GIVEN INFORMATION:
- Opening Delimiter -

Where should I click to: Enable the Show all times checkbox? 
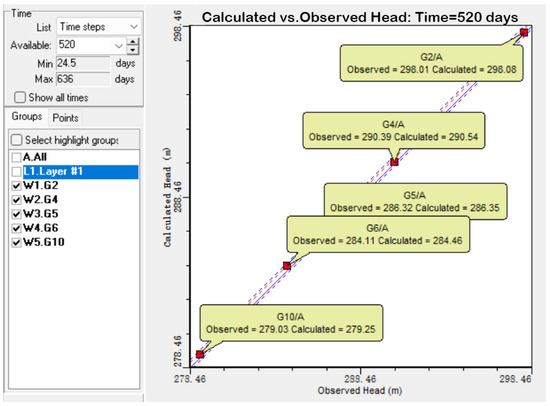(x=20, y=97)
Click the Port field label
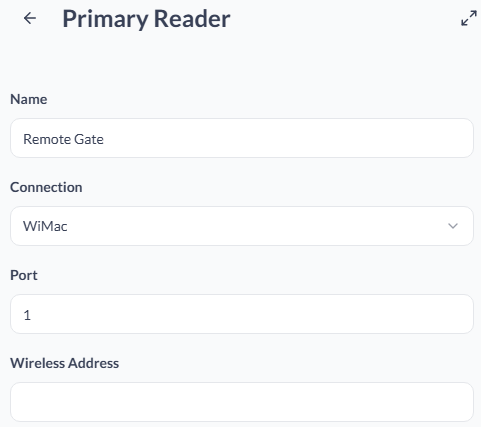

- Closing Delimiter -
- Opening Delimiter -

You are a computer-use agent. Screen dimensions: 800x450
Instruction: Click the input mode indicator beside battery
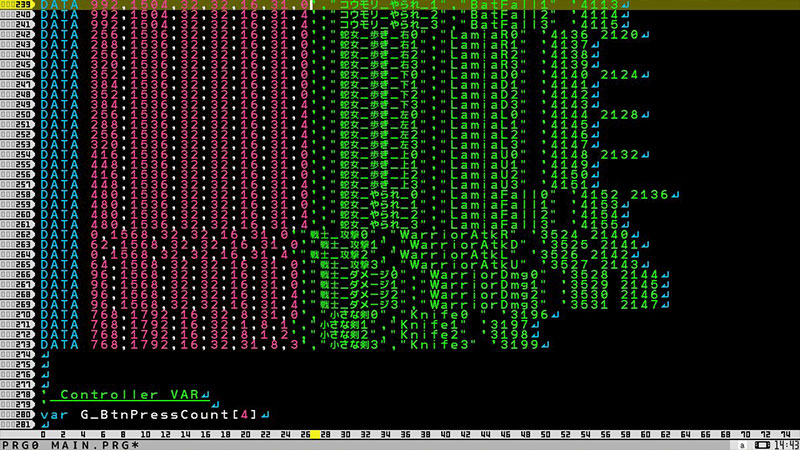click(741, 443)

- Closing Delimiter -

TASK TO COMPLETE: From the records above, give again only the part that opens with the line containing "Where should I" and closes with the line containing "Click the Port field label". Keep both ends but drop the pictures.

TASK RESULT:
Where should I click to: Enable the Show all times checkbox? 
(x=20, y=97)
Click the Port field label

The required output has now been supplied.